Critical Vulnerabilities: Compute Bottlenecks and Ego-Motion Distortions
Despite its impressive performance, MOTIVE has several clear limitations. First, the upfront computational cost remains very high. As detailed in the runtime breakdown in Table 6, computing the per-training-sample gradients for a modest set of 10,000 clips requires roughly 150 hours on a single NVIDIA A100 GPU. While this cost is a one-time overhead that is amortized across all subsequent queries, it presents a steep barrier to scaling the pipeline to web-scale pre-training datasets.
Second, because MOTIVE averages the motion-weighted loss across the entire duration of a video, it risks diluting highly informative but short-duration motion segments.

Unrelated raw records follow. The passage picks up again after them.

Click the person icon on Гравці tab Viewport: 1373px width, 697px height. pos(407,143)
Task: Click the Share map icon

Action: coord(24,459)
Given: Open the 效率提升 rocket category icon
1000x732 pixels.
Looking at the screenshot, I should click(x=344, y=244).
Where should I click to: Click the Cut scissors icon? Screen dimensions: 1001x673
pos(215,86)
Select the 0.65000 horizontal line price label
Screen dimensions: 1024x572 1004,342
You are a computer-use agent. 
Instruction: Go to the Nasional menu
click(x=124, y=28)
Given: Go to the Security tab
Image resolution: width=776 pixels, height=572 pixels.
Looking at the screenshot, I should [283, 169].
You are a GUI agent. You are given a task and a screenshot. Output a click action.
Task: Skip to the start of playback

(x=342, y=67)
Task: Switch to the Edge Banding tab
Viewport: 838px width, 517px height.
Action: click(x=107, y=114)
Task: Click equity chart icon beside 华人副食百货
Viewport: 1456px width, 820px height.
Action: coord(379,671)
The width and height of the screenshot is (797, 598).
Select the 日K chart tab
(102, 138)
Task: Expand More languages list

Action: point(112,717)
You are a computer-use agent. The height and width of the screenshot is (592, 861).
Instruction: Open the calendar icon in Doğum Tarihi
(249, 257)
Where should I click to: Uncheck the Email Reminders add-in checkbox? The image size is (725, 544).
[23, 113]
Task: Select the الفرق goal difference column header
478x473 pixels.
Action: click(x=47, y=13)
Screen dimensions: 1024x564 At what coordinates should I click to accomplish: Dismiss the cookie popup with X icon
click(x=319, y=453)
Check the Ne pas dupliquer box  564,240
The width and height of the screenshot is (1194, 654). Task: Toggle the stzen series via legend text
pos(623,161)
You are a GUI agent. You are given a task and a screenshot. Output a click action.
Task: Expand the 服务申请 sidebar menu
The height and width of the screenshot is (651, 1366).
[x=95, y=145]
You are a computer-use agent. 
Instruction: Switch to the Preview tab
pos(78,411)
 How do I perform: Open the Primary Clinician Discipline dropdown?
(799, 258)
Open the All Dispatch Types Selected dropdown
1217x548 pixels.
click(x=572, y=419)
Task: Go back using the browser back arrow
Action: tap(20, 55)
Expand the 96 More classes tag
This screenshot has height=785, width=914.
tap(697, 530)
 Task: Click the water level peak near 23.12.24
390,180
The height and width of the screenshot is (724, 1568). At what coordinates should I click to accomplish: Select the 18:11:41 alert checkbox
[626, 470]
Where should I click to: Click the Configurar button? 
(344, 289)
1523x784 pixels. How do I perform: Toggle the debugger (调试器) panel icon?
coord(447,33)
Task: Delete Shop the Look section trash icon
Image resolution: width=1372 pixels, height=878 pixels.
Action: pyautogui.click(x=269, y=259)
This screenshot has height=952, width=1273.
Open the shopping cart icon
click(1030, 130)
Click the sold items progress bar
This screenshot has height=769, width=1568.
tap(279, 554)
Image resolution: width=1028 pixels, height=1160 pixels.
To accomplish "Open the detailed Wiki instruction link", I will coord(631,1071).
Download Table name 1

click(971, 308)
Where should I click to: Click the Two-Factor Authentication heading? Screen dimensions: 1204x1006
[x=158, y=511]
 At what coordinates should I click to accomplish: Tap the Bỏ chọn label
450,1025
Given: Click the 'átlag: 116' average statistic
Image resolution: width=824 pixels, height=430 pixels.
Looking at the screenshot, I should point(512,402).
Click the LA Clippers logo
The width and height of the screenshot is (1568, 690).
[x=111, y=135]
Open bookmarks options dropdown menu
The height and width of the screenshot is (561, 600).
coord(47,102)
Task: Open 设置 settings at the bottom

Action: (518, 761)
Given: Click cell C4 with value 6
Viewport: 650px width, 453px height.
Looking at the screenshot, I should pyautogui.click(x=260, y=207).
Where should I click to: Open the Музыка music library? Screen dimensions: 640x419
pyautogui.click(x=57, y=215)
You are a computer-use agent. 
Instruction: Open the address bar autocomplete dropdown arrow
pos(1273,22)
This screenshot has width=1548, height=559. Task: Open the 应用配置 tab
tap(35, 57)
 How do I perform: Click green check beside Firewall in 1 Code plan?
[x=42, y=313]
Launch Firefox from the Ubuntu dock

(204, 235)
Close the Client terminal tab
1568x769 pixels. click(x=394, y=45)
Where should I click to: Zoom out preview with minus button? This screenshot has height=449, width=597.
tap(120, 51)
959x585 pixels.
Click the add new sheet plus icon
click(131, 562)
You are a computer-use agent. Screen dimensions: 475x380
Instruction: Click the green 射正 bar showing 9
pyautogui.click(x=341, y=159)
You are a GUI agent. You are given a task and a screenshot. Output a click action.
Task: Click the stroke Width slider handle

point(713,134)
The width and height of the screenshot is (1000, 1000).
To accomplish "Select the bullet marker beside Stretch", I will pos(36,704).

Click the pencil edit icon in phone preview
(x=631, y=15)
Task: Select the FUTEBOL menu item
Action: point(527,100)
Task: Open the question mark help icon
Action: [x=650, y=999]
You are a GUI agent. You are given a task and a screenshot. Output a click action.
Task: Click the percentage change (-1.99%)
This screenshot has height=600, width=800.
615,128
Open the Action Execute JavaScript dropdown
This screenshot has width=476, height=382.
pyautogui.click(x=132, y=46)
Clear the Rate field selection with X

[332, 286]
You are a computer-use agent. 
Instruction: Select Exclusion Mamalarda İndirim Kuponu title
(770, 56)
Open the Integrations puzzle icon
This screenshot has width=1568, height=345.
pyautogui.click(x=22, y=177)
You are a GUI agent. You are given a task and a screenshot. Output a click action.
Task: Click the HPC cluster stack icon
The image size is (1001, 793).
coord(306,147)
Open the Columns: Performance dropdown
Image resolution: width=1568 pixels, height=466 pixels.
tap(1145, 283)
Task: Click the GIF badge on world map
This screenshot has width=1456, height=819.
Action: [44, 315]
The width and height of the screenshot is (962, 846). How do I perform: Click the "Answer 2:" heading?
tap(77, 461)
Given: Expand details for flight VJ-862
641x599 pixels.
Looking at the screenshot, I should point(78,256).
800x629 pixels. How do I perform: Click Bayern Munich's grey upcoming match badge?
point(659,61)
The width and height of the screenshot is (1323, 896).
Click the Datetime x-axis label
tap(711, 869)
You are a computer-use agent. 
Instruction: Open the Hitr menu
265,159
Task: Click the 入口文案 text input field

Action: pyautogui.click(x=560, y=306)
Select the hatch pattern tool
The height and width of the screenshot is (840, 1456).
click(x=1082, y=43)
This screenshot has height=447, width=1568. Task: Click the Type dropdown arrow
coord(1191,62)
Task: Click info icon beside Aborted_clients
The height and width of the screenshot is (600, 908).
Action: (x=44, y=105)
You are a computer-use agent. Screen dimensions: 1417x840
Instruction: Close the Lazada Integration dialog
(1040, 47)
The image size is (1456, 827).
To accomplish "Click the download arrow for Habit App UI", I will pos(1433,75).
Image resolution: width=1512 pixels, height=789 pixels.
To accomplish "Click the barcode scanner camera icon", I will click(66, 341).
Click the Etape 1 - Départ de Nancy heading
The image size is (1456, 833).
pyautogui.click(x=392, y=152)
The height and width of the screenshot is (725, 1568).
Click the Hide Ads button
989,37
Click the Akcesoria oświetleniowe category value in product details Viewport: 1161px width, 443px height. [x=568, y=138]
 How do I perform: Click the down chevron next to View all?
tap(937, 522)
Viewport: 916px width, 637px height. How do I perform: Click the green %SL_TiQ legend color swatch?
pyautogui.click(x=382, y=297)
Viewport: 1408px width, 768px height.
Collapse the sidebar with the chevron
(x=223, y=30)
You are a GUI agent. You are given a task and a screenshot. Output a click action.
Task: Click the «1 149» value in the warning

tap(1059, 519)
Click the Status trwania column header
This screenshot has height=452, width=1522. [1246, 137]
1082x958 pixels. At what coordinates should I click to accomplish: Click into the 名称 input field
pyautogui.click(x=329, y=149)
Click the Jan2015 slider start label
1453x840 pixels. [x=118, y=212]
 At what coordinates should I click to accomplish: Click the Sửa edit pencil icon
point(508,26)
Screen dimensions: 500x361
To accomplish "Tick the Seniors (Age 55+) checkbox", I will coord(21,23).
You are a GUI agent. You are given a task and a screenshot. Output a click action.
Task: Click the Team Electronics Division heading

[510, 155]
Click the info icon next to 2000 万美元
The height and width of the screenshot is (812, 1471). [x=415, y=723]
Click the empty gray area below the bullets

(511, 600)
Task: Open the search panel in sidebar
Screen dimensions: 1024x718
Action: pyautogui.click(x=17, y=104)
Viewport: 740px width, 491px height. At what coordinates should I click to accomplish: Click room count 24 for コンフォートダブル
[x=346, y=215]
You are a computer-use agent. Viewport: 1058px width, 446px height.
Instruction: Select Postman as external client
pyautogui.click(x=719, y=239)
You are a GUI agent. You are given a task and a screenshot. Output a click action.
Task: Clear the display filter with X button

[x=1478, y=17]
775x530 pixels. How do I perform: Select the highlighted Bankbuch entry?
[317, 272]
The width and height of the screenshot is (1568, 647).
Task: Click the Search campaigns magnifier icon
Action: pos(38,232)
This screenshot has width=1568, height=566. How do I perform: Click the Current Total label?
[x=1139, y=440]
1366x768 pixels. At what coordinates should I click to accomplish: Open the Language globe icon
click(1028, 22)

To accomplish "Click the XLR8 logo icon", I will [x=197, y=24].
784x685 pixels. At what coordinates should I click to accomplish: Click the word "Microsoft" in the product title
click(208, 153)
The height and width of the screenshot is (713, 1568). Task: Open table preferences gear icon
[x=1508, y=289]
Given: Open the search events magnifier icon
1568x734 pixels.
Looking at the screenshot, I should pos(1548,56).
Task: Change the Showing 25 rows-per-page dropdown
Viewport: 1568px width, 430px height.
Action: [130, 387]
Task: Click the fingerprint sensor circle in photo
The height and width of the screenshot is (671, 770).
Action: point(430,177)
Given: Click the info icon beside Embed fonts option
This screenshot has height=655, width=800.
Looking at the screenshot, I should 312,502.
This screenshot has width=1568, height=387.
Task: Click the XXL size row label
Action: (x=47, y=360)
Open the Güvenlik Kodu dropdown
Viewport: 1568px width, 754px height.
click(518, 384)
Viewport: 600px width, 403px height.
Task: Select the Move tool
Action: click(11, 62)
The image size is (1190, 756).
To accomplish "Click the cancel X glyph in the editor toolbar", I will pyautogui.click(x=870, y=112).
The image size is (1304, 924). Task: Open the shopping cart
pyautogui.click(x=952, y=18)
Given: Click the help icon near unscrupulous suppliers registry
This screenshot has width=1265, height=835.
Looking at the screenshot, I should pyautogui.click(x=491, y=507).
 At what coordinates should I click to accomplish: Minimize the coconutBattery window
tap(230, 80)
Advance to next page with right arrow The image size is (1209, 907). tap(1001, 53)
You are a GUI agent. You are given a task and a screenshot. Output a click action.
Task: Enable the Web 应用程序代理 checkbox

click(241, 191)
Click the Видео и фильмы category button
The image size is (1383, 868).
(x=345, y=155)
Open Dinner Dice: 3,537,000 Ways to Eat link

If a long video consists of mostly static frames with only a fraction of a second of relevant motion, the average gradient signal will be heavily diluted. Furthermore, the current optical-flow-based masking can be easily corrupted by camera ego-motion. While MOTIVE implements a heuristic to down-weight spatially uniform flow fields, a mathematically rigorous disentanglement of camera movement from object motion remains an open challenge.
Strategic Verdict: A Data-Centric Future for World Modeling
MOTIVE represents a massive milestone in the transition from brute-force scale to highly curated, data-centric AI. By proving that video diffusion models can learn complex physics, deformations, and temporal dynamics more efficiently with just 10% of highly targeted data, the paper challenges the “more-is-always-better” data scaling paradigm. For researchers building physical AI, robotic simulations, and world models, MOTIVE provides an invaluable diagnostic and curation toolkit. The ability to mathematically trace physical behaviors back to individual training instances is a crucial step toward building more controllable, physically consistent, and safer generative world models.